## Provided records
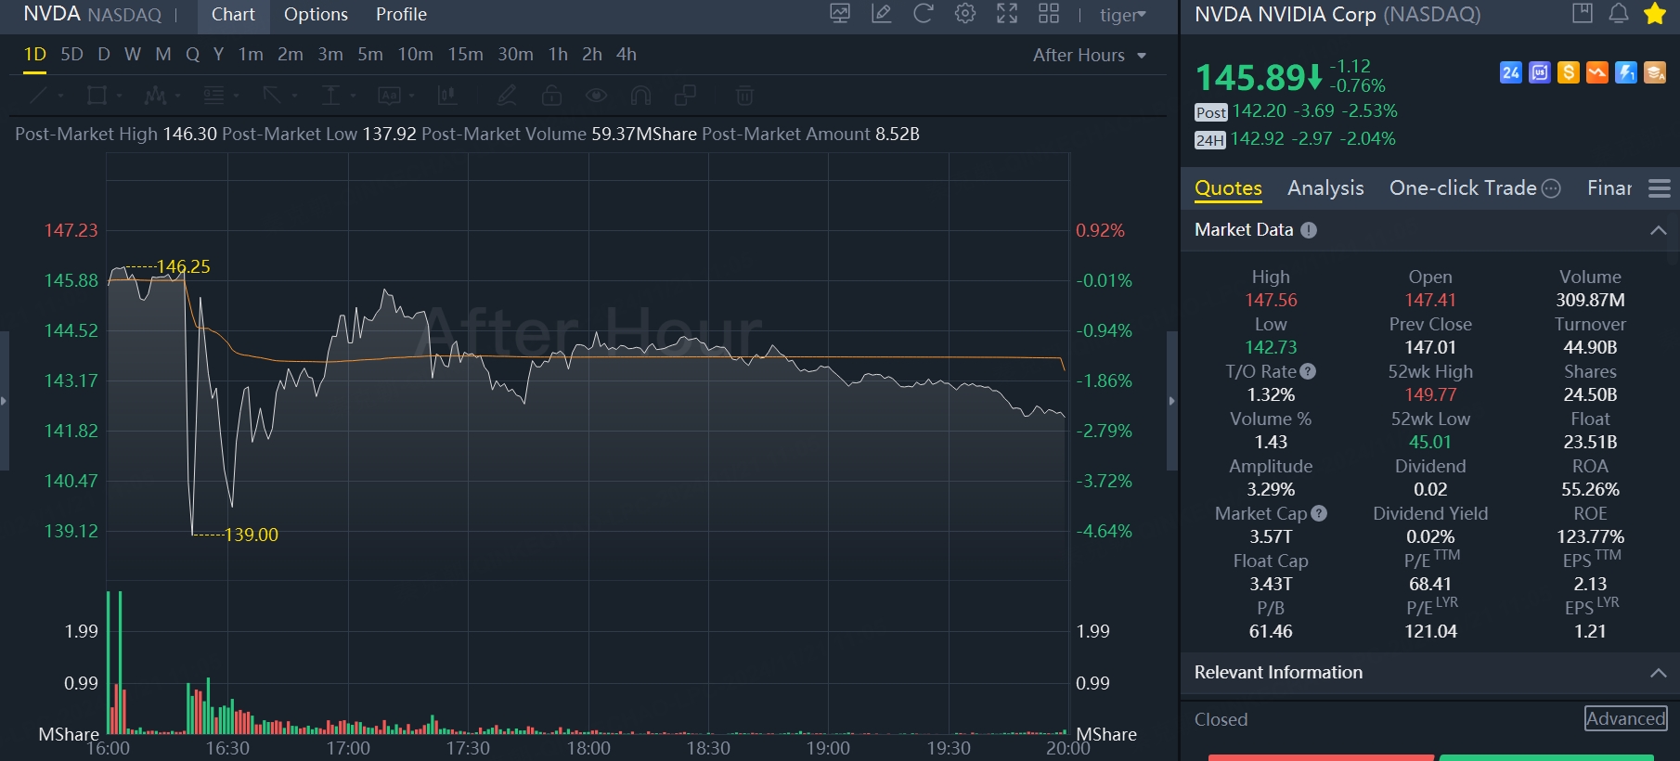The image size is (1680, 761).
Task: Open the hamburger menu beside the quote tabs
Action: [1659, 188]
* * *
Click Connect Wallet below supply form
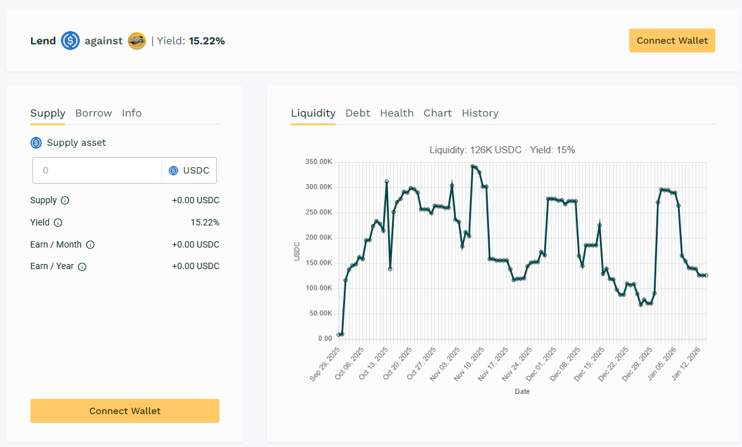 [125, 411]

## What to do
Please pull out each line of the records above that contains the word "Open".

## Exercise solution
Task: Open the hamburger menu beside the quote tabs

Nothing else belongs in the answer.